Seeing a midway set up in Meadowtown Centre this weekend prompts me to share with you a story of a young man who ran off and joined the circus.
There are many such stories to be told, my brother - five years my senior - being one of those who joined the carnival as a young man and never really left it.
But this is not a story about him. Instead, I want to tell you about a guy named Bingo (Irvin) Hauser, who in his heyday stuck his head in a lion's mouth and travelled the country with the glamourous Conklin shows.
While his memory slips a bit with old age - much like mine - Bingo's (85 years young) recollections of that era are still vivid.
What reminded me of Bingo and his stories was the sight of the lion's head logo on the side of many West Coast Amusement vehicles set up at the Pitt Meadows shopping centre.
Like many young men who grew up in Brandon, Man., this Polish immigrant had to leave to find employment during the 1940s.
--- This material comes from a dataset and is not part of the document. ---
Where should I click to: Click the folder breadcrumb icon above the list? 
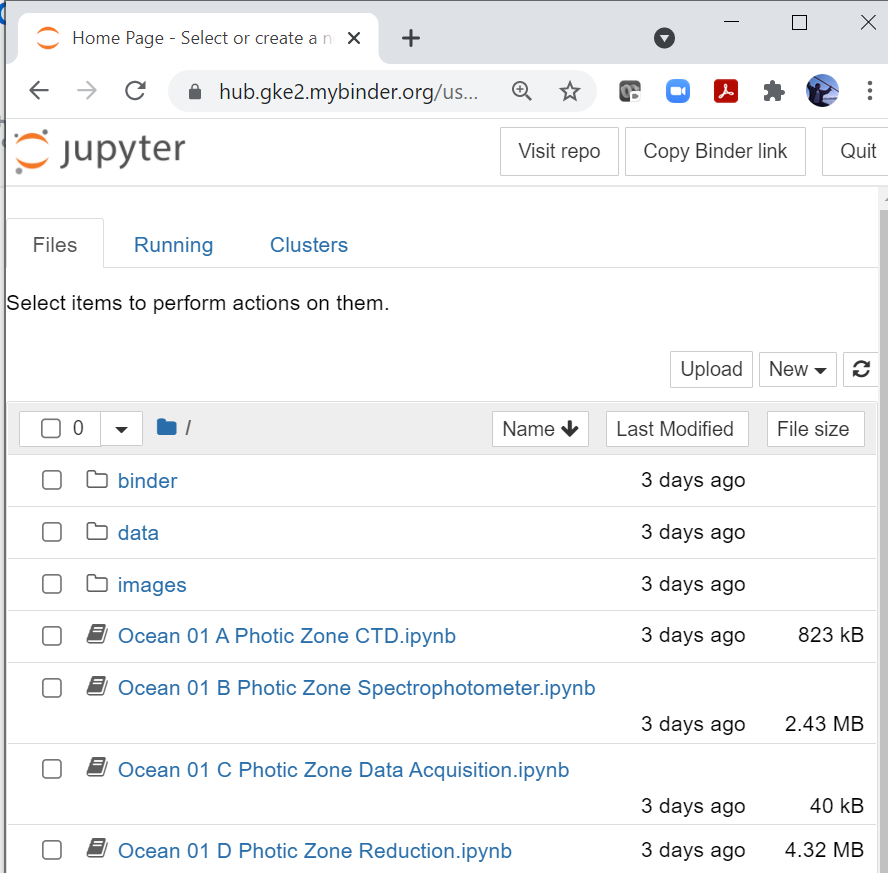click(x=166, y=427)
Some of his friends headed for the mines, others joined the carnival, and still others became RCMP officers. Since the 14-year-old wasn't nearly tall enough (standing all of 5 feet, 4 inches tall) to become a Mountie in those days, and he hated confined spaces - so mining was out the question - Bingo jokes that he had no other choice but to join the carnival.
So he and his childhood buddy Sunny (Jack) Hazelwood signed on with Conklin Shows, earning a whopping $15 a week as a carnival barker. Within weeks, Bingo was promoted and given a raise to $50 a week.
A few years later, in 1947, he bought a lion cub named Simba (which is where the lion in the WCA logo comes from), starting his career as a lion tamer and sideshow owner.
Bingo eventually sold the animals to zoos, bought a merry-go-round and gradually built WCA into the major midway operation it is today.
Never planning to actually retire, he still remains at the helm of WCA. But Bingo explains that it's very much a family business. The parents of his wife Jackie were involved, and now their children, grandchildren - and likely soon their great grandchildren - will join the business - bringing to total five generations of their clan involved in the carnival.
The Hauser family now has three separate units, with more than 125 rides, games, and concessions and about 500 employees during peak season. And, based in the Lower Mainland, the company continues to entertain as Bingo has done in almost every community in western Canada since 1961.
Despite his senior years, Bingo and his wife still spend more than half the year on the road - albeit in separate units - visiting large and small communities alike, such as Pitt Meadows.
For more than seven decades of dedication to the industry, Bingo was inducted into the Showman's League of America Hall of Fame a few years back, joining the likes of Walt Disney and Buffalo Bill who earned the distinction.
At that time a number of fellow industry leaders in the U.S. and Canada also presented him with a life-sized chainsaw carving replica of that lion Bingo raised from a cub.
And just recently, further accolades were heaped on Bingo during the 47th annual Outdoor Amusement Business Association conference in Florida, where he was inducted into the industry's coveted international hall of fame.
"It means a lot to me. It's the top honour. You can't go any higher," he told me as he set out on yet another spring season.
If you have the chance to meet this cool old coot, ask him to share some of those stories from the early days in circus and carnival life. His recollections will help you forget Austin Powers' movie quote about the two things that scare him: nuclear war and carnies.
Bingo and his team are apparently going to be back in town again later in this spring for the Home Show and again in July for Country Fest.